Quand Paul Émilien parle de « Topless » qu’il a créé en 2021, il en décrit ainsi l’inspiration : « Topless - c'est la brillante matérialisation d'un week-end inoubliable à Ibiza. Inspirés par la joie, l'audace et le luxe de l'île, ces souvenirs ont engendré l'idée provocante d'un parfum. Ibiza, l'île où tout commence après le coucher du soleil, l'a rempli de fêtes sur des yachts, de rivières de champagne et de femmes dénudées ». Je trouve que c’est une idée plutôt osée et il est vrai que ce parfum n’est pas sage. Il casse les codes, utilise sur la peau toutes ses facettes et invite effectivement à la fête. Voilà donc un floral solaire absolument différent, résolument original. La création m’a vraiment, il faut le dire, surpris et je suis épaté. Sur ma peau, il n’est jamais là où je l’attends. Le départ de jasmin, poudré par la rose, à la fois fruité et cuiré par l’osmanthus et rehaussé de notes vertes, m’a tout de suite fait envie puis le coeur de narcisse, poudré et encore une fois un peu seconde peau, rendu un peu vénéneux par la tubéreuse et adouci par une note lactée que je n’aime pas trop en principe en parfumerie et qui, ici, est complètement à sa place, m’a convaincu complètement. Le parfum se pose sur un fond de cèdre légèrement ambré ce qui lui assure une très belle tenue. Je me suis senti complètement emporté par ce parfum. C’est un véritable coup de coeur. Son nom me faisait un peu peur, sa pyramide olfactive me laissait dubitatif et pourtant, je l’ai vraiment aimé. Il est absolument magnifique sur ma peau. Me l’approprier, en dépit des idées reçues, me serait tout à fait facile.

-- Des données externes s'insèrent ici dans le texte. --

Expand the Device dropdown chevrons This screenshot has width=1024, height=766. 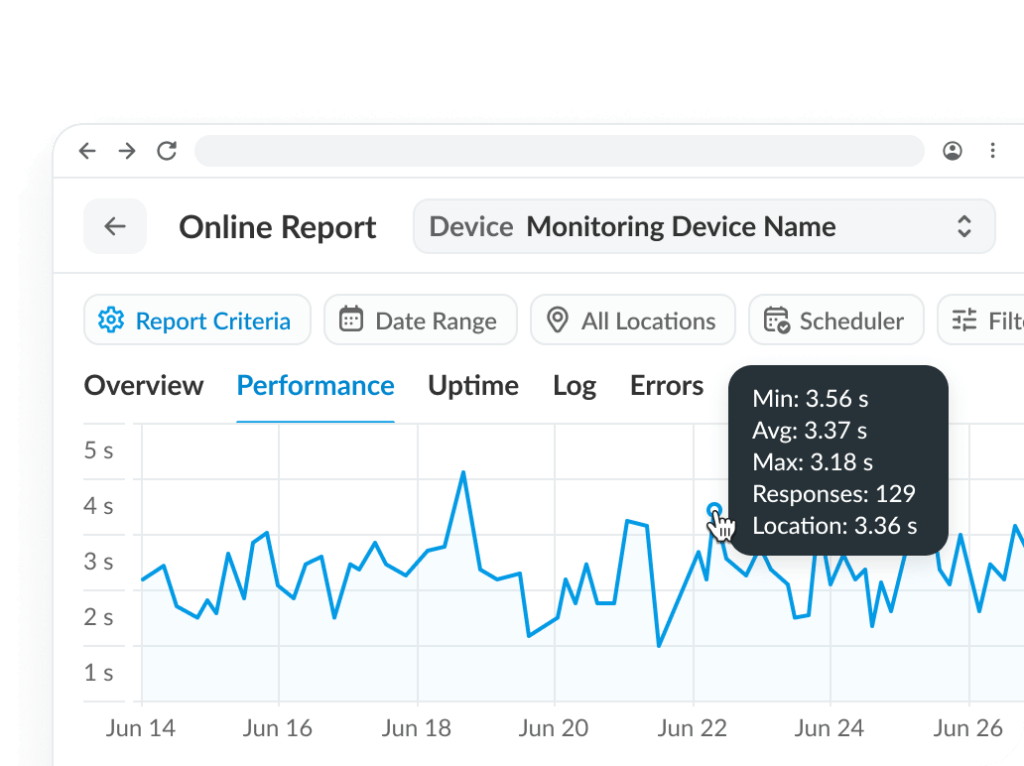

Créé également par Paul Émilien en 2021, « Eternal Rainbow » m’a aussi beaucoup plu même s’il entre un peu moins dans mes goûts habituels puisqu’il s’agit d’un vrai floral fruité. « Un antidépresseur olfactif, l'incarnation de la bonne humeur ! Il offre un sentiment d'euphorie et de bonheur, enveloppant dans un voile parfumé séduisant qui allie légèreté, luminosité et esprit joueur. Des fleurs rouges, du pamplemousse mûr, du vétiver, du laurier épicé, couronné de mûres juteuses - tout un éventail d'harmonie parfumée. Lumineux et insaisissable, doux et aérien, un arc-en-ciel parfumé dans un flacon ». Un départ de fruits noirs et rouge contrebalancé par le pamplemousse, un coeur floral particulièrement réussi, qui me fait penser à un mélange de pivoine et d’autres fleurs que je n’arrive pas forcément à identifier puis un fond de vétiver avec un twist aromatique (la marque parle d’une note de laurier), il est absolument original. Pour moi, « Eternal Rainbow » porte très bien son nom, c’est un arc-en-ciel de notes finement travaillées, presque diffuses. Tout à tout vraiment classique et élégant, « juteux », fruité, floral et quand même légèrement racinaire, ce parfum me plait et j’ai aimé le porter mais attention, il est assez particulier, il ne faut absolument pas l’acheter à l’aveugle (peut-être encore moins que d’habitude) car, tout au long de son évolution, il réserve pas mal de surprises. Je ne suis pas certain qu’il me corresponde mais, honnêtement, je l’ai aimé. Il m’a semblé à la fois singulier et addictif.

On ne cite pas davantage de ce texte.